While unpitted sour cherries are traditional, there are numerous variations using other fruits. This includes pitted red or black cherries, other stonefruit such as peaches or plums, and other fruit like apples or pears, or berries. Savoury clafoutis, without sugar, is made with summer vegetables and sometimes cheese.

A flaugnarde is a similar dessert, but made with other fruits such as apples, pears, apricots or plums. Cacou, a specialty of Paray-le-Monial, is a similar regional dessert specifically made with unpitted Bigarreaux cherries. Far Breton is a dessert similar to clafoutis made with prunes. Similarly, Richard Olney offers a recipe for "The Perigord Pudding" (or flaugnarde) with raisins or currents plus prunes macerated in Cognac as the featured fruit studded in a baked batter.

== Ingredients, preparation and serving ==
A pourable batter, similar in thickness to a pancake batter, is made from flour, eggs, milk, sugar, and salt and sometimes other ingredients such as almond flour, yogurt, and flavourings like vanilla or kirsch or other fruit brandies. The batter is poured over cherries or other fruit in a shallow baking dish and baked. Some recipes call for pouring the batter into the pan and topping with the fruit before baking. The finished product has a light, custardlike texture.

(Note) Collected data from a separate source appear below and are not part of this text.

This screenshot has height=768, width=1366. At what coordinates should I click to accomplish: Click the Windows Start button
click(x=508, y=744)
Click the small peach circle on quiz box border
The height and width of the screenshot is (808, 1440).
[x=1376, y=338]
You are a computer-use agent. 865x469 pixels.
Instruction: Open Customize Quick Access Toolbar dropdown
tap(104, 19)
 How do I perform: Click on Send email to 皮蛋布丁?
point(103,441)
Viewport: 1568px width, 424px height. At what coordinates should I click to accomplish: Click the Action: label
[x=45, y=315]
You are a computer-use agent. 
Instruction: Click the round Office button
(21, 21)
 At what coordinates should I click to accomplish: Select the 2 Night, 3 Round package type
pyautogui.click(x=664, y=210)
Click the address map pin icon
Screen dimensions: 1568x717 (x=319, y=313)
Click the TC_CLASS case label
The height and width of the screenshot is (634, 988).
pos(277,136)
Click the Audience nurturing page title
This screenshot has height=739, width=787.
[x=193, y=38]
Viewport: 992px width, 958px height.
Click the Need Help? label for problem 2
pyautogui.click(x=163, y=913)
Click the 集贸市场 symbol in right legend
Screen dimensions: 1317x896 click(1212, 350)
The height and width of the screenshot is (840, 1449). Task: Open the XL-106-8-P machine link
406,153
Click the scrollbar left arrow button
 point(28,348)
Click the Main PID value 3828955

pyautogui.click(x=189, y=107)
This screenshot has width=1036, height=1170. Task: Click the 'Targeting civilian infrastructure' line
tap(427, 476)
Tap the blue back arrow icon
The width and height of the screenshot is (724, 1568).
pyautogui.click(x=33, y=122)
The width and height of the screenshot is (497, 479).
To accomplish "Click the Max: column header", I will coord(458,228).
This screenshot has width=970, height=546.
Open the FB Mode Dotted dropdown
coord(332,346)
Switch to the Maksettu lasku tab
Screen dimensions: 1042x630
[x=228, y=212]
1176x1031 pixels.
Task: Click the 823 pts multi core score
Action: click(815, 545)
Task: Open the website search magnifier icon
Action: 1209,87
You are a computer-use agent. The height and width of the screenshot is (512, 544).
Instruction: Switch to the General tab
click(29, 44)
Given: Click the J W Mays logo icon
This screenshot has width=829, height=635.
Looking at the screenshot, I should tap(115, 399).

The dish is traditionally served as a dessert, but some less-sweet variations may also be appropriate as a breakfast or brunch dish. It can be served warm, at room temperature, or chilled. It may be served sprinkled with powdered sugar and may be served alone or with accompaniments such as cream, whipped cream, or ice cream.

== Cyanide ==
A traditional Limousin clafoutis contains both the flesh of the cherries and the nut-like kernels. Cherry kernels contain benzaldehyde,
which gives the clafoutis a subtle almond flavour. They also contain a small amount of amygdalin, a cyanogenic glycoside – a compound potentially capable of releasing cyanide if consumed; but this is only released if the stones are crushed, and is non-toxic in small quantities.